To do. Can you rewrite the material below, replacing "center point" with "midpoint" and keeping everything else unchanged? Leave the pictures out of your answer.

-=-=-

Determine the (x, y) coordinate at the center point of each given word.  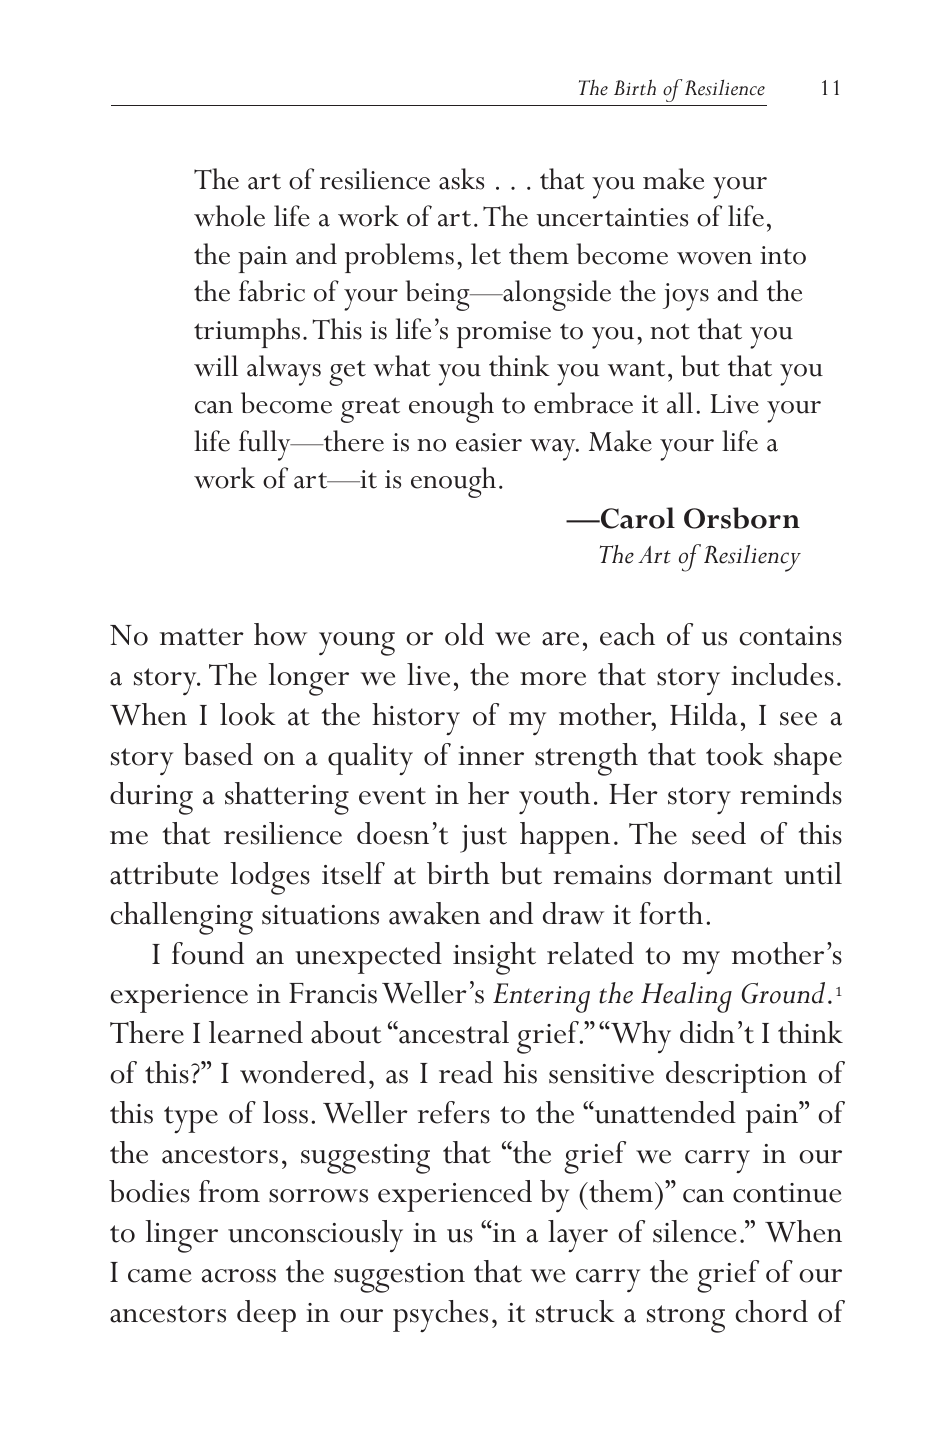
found (208, 953)
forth (671, 913)
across (239, 1276)
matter (202, 637)
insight (494, 958)
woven (714, 258)
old (464, 634)
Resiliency (752, 558)
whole (229, 216)
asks (461, 179)
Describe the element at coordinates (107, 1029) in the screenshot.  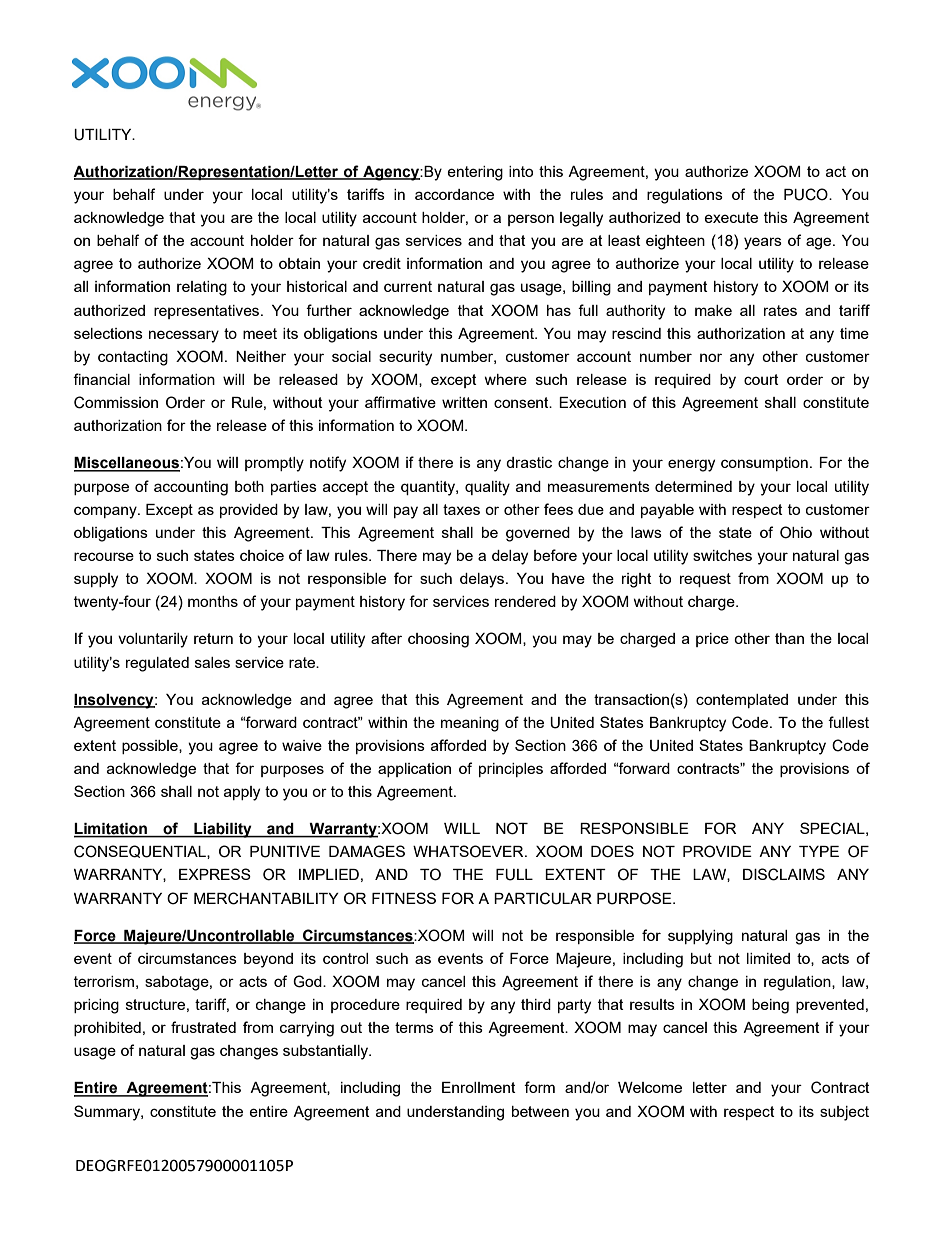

-=-=-

Solution to this problem.
Determine the (x, y) coordinate at the midpoint of each given word.  
found (208, 953)
forth (671, 913)
across (239, 1276)
matter (202, 637)
insight (494, 958)
woven (714, 258)
old (464, 634)
Resiliency (752, 558)
whole (229, 216)
asks (461, 179)
Describe the element at coordinates (107, 1029) in the screenshot.  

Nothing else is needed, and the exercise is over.